Police pilot new roadside fingerprint tests in Bedfordshire

Police test roadside fingerprinting

Police test roadside fingerprinting

Motorists in ten areas across the country could have their fingerprints taken and read by police at the roadside as part of a new trial beginning today.

Project Lantern, which is being launched in Luton in Bedfordshire, aims to speed up the checks on suspects for motoring offences and could save more than £2.2 million a year.

Currently, about 60 per cent of drivers stopped do not give their real identity, but a new hand-held electronic fingerprint reader would allow officers to check someone’s profile against a national database within five minutes.

It scans a person’s index fingers and sends an encrypted wireless transmission to the database, which holds about 6.5 million fingerprints, to identify possible matches.

“This trial represents an important step forward in our commitment to ensuring we have an effective and efficient police service fully equipped for the challenges of modern policing,” said police minister Tony McNulty.

“The new technology will speed up the time it takes for police to identify individuals at the roadside, enabling them to spend more time on the frontline and reducing any inconvenience for innocent members of the public.”

Under current proposals, which will be rolled out to nine other police forces including London in the next two months, motorists would be able to choose whether to give their fingerprints to police officers.

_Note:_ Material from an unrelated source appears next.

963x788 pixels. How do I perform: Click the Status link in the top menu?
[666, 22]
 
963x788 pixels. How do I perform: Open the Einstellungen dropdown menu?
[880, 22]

However, civil liberties groups have already expressed concern that if the trials are rolled out nationally, the law could be changed to make it compulsory. There are also fears that prints may be kept on the national database whether someone is guilty or not.

The first forces to use the new fingerprint readers would be those working in the automatic number plate recognition teams. They look for “vehicles of interest” which may have been used in crimes, are unsafe or uninsured.

As well as in Bedfordshire, the trials will be carried out by the British Transport Police, the Metropolitan police, and in Essex, Hertfordshire, Lancashire, North Wales, Northamptonshire, West Midlands and West Yorkshire.